Que les absents lèvent la main

ALBANIE, VIEILLE VILLE DE KRUJA. A l'horizon 2050, Bulgarie, Bosnie, Roumanie, Serbie, Croatie et Albanie auront perdu entre 25 et 39% de leur population. © GETTY IMAGES

Eprouvés par une faible natalité et le départ des forces vives vers l’Europe de l’Ouest, plusieurs pays vont recenser leur population afin de mesurer l’ampleur du désastre démographique.

La plupart des pays européens procéderont des recensements en 2021 et, pour beaucoup d’entre eux, les résultats seront faciles à prédire. Il n’en va pas de même pour les Balkans. Depuis la chute du communisme et la fin des guerres de Yougoslavie qui l’ont suivie, les habitants des Balkans ont fait moins d’enfants et ont émigré en nombre. Un exode favorisé par les pénuries de main-d’oeuvre dans certaines régions d’Europe, comme l’Allemagne, qui facilitait l’obtention du permis de travail pour les ressortissants de pays non européens. Le fait que personne ne sache combien sont partis ni combien sont restés complique, sur place, la tâche des planificateurs.

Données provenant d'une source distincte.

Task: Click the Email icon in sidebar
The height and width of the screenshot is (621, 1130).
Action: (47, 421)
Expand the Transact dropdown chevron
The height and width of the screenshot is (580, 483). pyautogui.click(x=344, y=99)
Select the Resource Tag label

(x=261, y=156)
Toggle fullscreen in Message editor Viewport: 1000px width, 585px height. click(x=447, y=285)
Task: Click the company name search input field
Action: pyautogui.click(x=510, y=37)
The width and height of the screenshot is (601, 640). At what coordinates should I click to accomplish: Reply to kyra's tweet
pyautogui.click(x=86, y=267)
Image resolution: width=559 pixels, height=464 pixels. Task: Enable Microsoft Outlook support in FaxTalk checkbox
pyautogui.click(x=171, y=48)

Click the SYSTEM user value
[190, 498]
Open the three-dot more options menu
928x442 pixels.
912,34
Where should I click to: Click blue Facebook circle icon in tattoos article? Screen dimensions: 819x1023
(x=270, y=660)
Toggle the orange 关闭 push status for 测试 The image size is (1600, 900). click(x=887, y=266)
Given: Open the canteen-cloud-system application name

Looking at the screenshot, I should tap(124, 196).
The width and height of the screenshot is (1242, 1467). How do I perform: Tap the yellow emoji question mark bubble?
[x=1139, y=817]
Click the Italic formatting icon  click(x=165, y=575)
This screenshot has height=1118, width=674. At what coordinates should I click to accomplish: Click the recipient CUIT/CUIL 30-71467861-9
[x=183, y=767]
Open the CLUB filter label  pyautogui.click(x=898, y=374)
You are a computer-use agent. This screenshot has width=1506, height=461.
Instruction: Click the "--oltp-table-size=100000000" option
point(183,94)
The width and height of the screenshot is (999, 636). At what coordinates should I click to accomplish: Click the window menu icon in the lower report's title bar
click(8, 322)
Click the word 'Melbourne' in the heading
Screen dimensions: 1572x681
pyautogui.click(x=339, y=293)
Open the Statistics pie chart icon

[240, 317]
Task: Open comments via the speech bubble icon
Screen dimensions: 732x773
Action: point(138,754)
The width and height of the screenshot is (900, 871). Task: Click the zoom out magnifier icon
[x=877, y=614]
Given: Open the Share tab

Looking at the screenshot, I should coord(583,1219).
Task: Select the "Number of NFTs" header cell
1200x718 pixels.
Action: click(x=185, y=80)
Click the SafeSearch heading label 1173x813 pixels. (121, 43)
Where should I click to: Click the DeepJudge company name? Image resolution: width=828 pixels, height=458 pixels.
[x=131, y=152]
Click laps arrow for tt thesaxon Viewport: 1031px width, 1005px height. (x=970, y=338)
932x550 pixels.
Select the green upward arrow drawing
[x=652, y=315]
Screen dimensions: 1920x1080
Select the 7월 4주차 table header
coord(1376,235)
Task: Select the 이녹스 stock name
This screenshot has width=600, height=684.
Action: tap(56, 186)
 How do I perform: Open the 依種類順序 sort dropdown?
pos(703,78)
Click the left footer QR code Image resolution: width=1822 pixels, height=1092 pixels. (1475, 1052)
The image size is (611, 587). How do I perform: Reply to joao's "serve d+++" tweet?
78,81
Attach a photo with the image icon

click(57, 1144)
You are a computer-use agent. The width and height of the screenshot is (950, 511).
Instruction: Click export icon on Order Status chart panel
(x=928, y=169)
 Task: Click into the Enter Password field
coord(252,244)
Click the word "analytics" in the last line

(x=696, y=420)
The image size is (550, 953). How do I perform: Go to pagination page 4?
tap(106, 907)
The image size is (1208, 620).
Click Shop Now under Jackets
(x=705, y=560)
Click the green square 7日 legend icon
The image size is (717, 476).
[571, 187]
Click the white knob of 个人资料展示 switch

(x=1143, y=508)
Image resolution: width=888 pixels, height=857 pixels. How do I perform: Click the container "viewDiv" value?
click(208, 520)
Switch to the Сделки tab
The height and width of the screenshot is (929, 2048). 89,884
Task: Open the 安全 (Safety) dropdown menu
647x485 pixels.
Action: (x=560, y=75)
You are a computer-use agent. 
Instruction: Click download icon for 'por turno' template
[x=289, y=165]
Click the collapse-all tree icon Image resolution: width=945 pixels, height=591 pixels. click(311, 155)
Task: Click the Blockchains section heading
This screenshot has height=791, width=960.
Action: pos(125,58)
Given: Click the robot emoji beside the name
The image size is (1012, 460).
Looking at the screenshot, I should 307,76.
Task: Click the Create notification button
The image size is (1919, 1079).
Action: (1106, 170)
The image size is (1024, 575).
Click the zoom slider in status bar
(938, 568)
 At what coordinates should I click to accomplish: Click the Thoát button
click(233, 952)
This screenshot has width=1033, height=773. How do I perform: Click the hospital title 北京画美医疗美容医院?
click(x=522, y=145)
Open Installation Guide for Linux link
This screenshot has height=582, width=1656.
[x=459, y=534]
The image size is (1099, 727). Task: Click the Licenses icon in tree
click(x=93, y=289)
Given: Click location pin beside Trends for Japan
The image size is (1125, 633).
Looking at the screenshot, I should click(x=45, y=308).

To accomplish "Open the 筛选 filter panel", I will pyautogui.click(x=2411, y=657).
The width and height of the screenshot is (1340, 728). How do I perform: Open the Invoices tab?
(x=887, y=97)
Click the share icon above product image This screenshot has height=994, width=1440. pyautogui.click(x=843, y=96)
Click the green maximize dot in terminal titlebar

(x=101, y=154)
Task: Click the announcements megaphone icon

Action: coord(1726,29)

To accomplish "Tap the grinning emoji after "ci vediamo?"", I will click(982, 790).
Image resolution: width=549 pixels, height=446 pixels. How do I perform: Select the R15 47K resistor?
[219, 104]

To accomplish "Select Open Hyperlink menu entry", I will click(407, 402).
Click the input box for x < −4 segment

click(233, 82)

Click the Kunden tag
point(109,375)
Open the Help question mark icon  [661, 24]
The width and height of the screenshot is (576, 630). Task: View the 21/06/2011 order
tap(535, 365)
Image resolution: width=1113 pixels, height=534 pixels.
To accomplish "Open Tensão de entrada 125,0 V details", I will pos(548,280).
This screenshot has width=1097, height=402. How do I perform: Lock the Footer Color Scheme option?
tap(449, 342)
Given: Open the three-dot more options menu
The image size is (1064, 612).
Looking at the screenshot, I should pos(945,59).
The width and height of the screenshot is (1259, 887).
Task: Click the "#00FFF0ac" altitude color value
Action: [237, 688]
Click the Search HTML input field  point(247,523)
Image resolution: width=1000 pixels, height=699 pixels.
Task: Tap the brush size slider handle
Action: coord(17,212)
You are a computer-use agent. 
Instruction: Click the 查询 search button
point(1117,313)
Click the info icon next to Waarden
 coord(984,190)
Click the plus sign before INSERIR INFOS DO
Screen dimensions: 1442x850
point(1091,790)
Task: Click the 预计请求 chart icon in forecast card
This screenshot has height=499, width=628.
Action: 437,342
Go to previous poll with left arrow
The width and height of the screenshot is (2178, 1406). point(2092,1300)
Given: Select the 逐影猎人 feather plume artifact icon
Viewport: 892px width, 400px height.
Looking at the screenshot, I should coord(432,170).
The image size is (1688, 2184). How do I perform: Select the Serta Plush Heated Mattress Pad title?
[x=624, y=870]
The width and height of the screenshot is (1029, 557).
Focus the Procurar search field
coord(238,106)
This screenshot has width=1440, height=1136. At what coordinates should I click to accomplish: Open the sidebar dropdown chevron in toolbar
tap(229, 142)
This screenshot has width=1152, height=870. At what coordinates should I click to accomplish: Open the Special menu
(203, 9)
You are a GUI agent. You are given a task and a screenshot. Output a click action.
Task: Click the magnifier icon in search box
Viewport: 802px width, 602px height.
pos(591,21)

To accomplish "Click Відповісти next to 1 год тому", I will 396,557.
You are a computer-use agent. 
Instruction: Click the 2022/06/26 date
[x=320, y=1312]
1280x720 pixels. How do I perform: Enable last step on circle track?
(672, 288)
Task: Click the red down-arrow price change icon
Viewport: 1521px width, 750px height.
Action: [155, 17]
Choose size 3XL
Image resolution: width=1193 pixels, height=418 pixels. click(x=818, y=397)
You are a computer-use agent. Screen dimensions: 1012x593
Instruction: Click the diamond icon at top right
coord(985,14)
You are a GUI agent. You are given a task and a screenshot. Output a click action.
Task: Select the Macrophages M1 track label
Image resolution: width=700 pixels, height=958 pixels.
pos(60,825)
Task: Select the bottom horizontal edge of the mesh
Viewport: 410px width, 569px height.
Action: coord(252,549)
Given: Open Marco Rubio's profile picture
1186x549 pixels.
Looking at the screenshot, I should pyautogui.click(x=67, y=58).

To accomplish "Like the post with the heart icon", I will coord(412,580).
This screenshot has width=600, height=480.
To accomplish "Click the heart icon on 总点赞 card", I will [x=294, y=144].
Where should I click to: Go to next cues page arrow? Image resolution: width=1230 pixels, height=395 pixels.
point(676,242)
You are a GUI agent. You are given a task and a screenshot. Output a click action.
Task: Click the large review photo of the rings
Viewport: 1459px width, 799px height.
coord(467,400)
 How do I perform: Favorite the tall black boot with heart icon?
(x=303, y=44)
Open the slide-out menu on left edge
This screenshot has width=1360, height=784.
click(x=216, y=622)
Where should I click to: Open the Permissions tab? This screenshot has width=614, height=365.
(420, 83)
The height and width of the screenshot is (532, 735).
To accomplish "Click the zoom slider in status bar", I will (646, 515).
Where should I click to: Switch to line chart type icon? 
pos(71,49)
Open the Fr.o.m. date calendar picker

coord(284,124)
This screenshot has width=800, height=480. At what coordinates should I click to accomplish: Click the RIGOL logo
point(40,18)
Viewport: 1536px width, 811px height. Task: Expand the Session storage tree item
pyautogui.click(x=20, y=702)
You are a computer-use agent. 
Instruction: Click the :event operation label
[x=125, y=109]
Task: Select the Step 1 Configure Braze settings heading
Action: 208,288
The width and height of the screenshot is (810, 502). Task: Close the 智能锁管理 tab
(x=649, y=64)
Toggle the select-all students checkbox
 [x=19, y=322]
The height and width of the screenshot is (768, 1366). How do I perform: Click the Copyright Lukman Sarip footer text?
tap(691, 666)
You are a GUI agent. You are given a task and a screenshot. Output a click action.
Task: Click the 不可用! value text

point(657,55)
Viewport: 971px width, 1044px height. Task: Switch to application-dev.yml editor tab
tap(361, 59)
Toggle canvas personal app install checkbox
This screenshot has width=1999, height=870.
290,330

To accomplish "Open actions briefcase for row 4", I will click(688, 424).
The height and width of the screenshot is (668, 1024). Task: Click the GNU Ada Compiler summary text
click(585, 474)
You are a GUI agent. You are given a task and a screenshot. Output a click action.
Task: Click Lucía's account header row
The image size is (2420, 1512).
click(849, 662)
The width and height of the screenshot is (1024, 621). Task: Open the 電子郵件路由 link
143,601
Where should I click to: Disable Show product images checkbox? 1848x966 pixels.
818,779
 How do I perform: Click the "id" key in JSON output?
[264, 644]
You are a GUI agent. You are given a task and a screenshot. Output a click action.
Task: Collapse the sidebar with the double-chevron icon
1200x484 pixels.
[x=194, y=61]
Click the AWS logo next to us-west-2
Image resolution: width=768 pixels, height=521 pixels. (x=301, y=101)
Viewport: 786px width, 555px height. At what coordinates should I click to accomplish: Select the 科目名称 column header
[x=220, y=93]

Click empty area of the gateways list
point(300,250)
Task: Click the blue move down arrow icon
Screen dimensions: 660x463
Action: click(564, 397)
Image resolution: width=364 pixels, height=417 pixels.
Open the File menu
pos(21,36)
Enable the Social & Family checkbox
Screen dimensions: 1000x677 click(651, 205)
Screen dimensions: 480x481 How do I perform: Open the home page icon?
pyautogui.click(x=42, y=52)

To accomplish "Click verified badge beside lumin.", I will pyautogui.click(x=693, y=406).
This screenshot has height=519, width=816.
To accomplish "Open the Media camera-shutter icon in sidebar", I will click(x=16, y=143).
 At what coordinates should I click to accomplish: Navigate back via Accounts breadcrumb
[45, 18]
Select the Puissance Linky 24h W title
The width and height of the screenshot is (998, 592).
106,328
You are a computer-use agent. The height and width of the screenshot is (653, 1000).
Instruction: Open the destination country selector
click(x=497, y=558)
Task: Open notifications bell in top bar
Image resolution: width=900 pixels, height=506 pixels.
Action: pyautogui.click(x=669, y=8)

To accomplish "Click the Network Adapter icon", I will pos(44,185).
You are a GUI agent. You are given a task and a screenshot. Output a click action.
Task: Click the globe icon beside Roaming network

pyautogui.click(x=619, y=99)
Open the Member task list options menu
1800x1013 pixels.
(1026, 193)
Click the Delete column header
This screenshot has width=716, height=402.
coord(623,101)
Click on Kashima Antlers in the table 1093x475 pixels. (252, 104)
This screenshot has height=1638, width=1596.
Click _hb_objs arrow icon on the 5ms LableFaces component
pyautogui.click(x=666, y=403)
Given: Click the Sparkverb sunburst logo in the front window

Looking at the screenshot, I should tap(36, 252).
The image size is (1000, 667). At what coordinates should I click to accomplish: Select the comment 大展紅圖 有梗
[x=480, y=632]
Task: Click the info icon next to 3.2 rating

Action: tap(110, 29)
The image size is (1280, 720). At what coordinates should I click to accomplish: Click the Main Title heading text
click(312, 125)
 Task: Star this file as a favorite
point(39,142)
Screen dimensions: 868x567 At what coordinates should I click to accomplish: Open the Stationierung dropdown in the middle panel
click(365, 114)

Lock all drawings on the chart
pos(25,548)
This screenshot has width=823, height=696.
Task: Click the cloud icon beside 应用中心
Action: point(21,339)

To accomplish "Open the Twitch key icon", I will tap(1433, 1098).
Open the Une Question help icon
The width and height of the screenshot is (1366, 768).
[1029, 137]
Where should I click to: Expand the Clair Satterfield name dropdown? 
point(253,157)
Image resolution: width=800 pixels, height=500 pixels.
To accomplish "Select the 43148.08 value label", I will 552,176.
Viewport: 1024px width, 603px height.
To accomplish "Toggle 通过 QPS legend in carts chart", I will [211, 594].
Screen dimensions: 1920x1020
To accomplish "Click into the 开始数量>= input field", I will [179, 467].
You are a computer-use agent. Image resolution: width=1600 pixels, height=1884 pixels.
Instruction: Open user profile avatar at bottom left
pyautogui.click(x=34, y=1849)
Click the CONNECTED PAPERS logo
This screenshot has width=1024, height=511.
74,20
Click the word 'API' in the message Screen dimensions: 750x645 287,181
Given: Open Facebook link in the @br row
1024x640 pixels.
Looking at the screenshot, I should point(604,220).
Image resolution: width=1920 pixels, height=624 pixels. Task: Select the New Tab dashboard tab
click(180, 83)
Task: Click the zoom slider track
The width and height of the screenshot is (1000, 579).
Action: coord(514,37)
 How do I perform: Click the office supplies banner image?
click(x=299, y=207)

Ainsi, la Macédoine du Nord n’a pas été recensée depuis 2002. Depuis, son institut de statistiques a consciencieusement établi des projections fondées sur les données de l’époque et évalue actuellement le nombre d’habitants à 2,08 millions. Mais il pourrait n’être en réalité que de 1,5 million. Dans certains pays, comme la Bulgarie, les données sont plus récentes. Mais quelle que soit la fiabilité des chiffres, la tendance n’en reste pas moins la même. La conjugaison de l’émigration et d’une baisse de la natalité entraîne un vieillissement de ces sociétés et, faute d’immigration, un déclin démographique.

En 1989, on comptait 8,9 millions de Bulgares. Aujourd’hui, on n’en dénombre plus que 6,9 millions. Voilà 30 ans, la Serbie (sans le Kosovo) totalisait 7,8 millions d’habitants. Aujourd’hui, ils ne seraient plus que 6,9 millions. Il y avait en Roumanie 23,2 millions de Roumains. En 2020, on estime leur nombre à 19,4 millions. Et la Moldavie a probablement perdu depuis la fin de l’ère communiste un tiers de sa population, qui s’établit actuellement à 2,7 millions d’habitants.

En ce qui concerne les naissances, le nombre moyen d’enfants par femme est de 1,37 en Albanie et de 1,26 en Bosnie-Herzégovine – soit parmi les plus faibles du monde, loin du seuil de renouvellement des générations, établi à 2,1 enfants par femme. D’autres pays, comme la Bulgarie (1,56 enfant par femme), sont plus proches de la moyenne européenne (1,55), mais sans immigration, ce n’est pas assez pour enrayer le déclin démographique.

Lourdes répercussions

Les recensements de 2021 devraient fournir aux gouvernements les données fiables dont ils ont besoin pour tout planifier, des écoles maternelles aux retraites, à l’heure où les diplômés émigrent et où seules les personnes peu qualifiées et les seniors restent au pays. Pour autant, quels que soient les chiffres précis, les perspectives ne sont guère reluisantes. Les projections estiment qu’à l’horizon 2050, la Bulgarie aura perdu 39% de sa population par rapport à 1989, la Bosnie 37%, la Roumanie 31%, la Serbie et la Croatie 24%, et l’Albanie 25%.

Des mutations aussi profondes auront à l’évidence de lourdes répercussions sociales et économiques. Pour prendre un exemple déjà visible, le chômage était jusque-là un problème dans les Balkans. La pénurie de main-d’oeuvre inquiète aujourd’hui davantage.